Dat is een dramatische aanzegging. Dat zul je maar te horen krijgen als gemeente, dat de Here je úitspuugt! Dat je, als gelovige, als gemeente, helemaal nergens goed voor bent!

Laodicea

Waarom wordt nu deze vergelijking gebruikt door de Here in de Openbaring? Dat heeft een praktische reden. De gemeente van Laodicea wist namelijk precies wat daar mee bedoeld werd.

“De tekst uit Openbaring over Laodicea kun je pas goed begrijpen als je de ruïnes van Laodicéa bezocht hebt en je het lauwe water geproefd hebt dat afkomstig is uit de heetwaterbronnen van Pamukkale enkele kilometers verderop. Pamukkale is een heel bekende toeristische trekpleister in Turkije. Vroeger heette deze plaats Hiërapolis. Het was een beroemd kuuroord voor welgestelde Grieken en Romeinen, omdat het water geneeskrachtige mineralen bevatte en het hete water bovendien een gunstige uitwerking had op sommige ziekten. Het water stroomde over de terrassen van de heuvelstad heen en via kleine geultjes bereikte het de vlakte waar Laodicéa lag. Daar bleek het water lauw geworden te zijn. Nog steeds is het hete water van de warmwaterbronnen van Pamukkale lauw als het Laodicea bereikt.” (Bijbelse Plaatsen)
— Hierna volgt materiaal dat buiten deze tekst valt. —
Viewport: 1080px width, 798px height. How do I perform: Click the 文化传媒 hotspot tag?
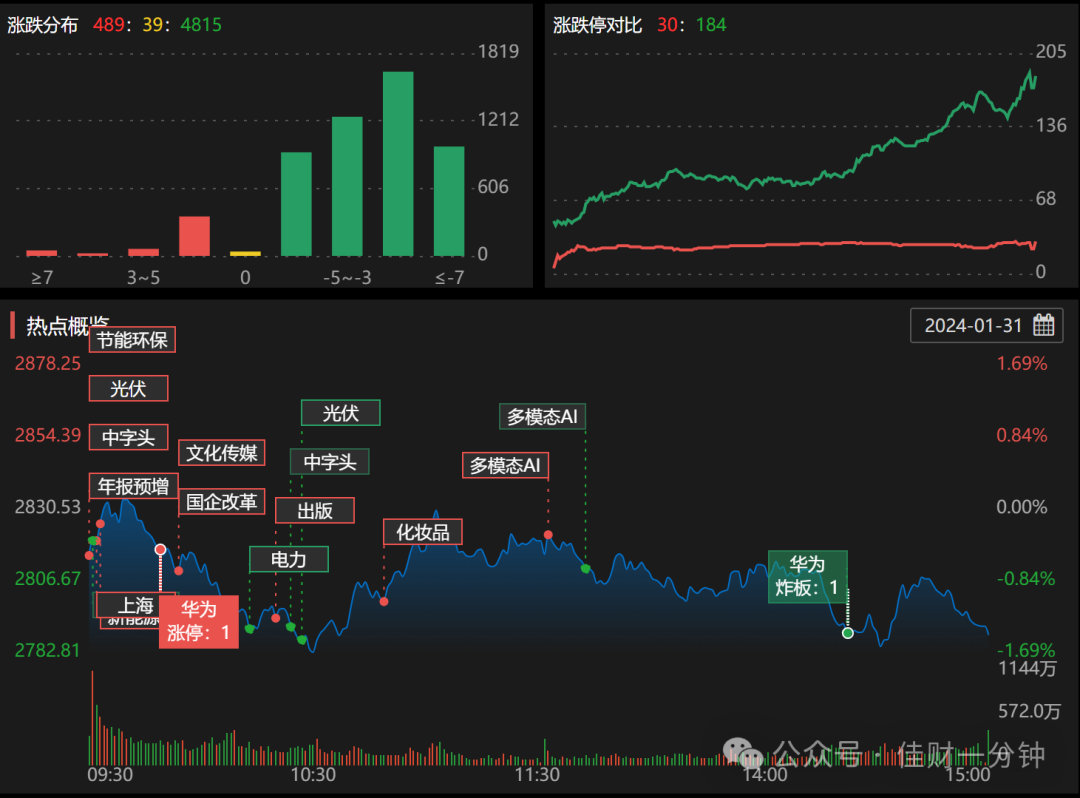click(x=221, y=452)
Lauw water is onbruikbaar. Héét water kun je gebruiken voor het kuuroord en om je te reinigen. Koud water kun je gebruiken om te drinken. Maar lauw water? Dat is niet drinkbaar en .. spuug je uit.

Aan niets gebrek

Het ging de inwoners van Laodicea voor de wind. Ze hadden aan niets gebrek, ze waren welvarend, rijk. Eten, drinken en geld in overvloed. Ook daaraan refereert de Here in Openbaring.
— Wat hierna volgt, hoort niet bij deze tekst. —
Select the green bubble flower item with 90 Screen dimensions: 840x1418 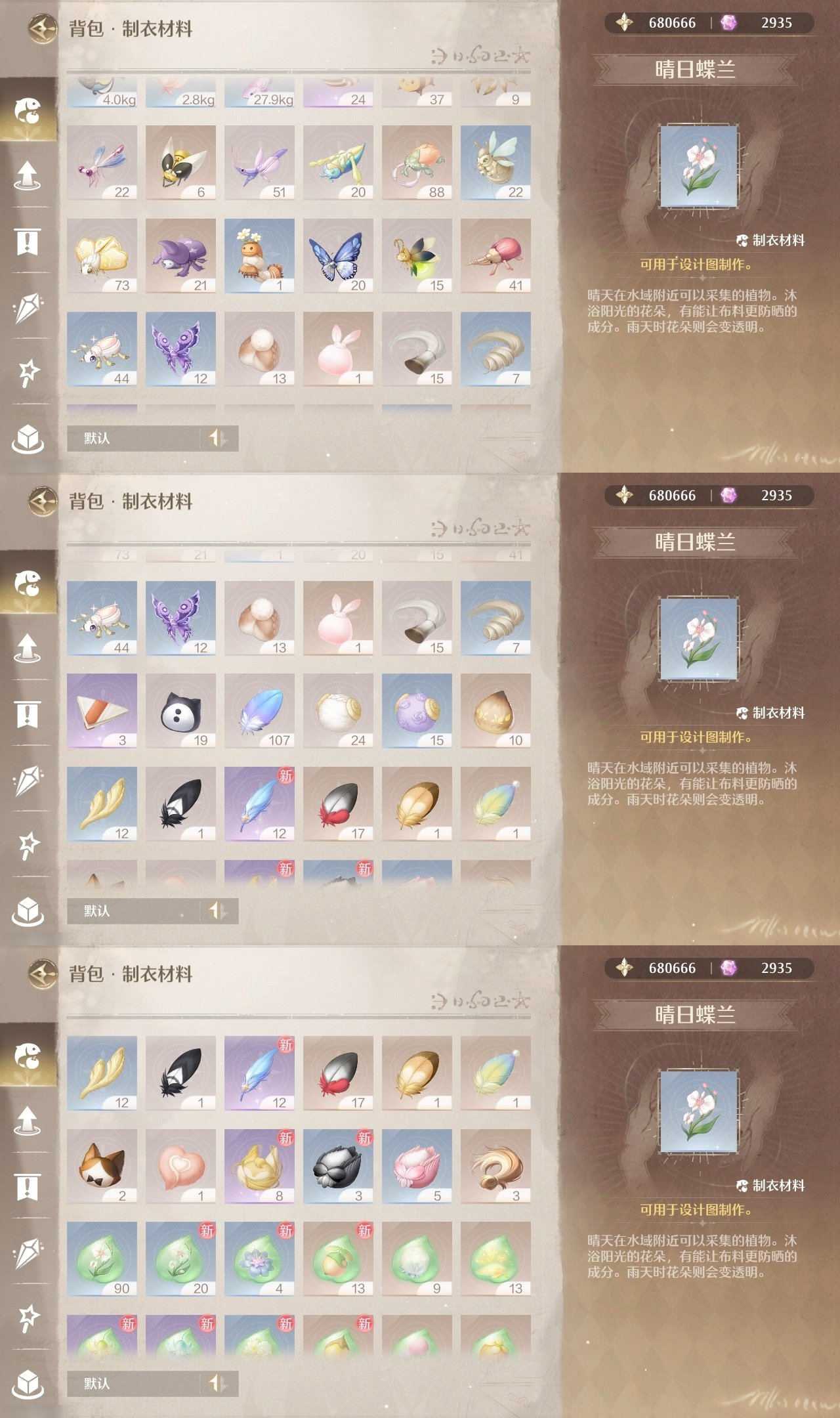[x=102, y=1259]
Want u zegt: Ik ben rijk en steeds rijker geworden en heb aan niets gebrek, maar u weet niet dat juist u ellendig, beklagenswaardig, arm, blind en naakt bent. Ik raad u aan dat u van Mij goud koopt, gelouterd door het vuur, opdat u rijk wordt, en witte kleren, opdat u bekleed bent en de schande van uw naaktheid niet openbaar wordt. En zalf uw ogen met ogenzalf, opdat u zult kunnen zien. (Openb. 3:17-18).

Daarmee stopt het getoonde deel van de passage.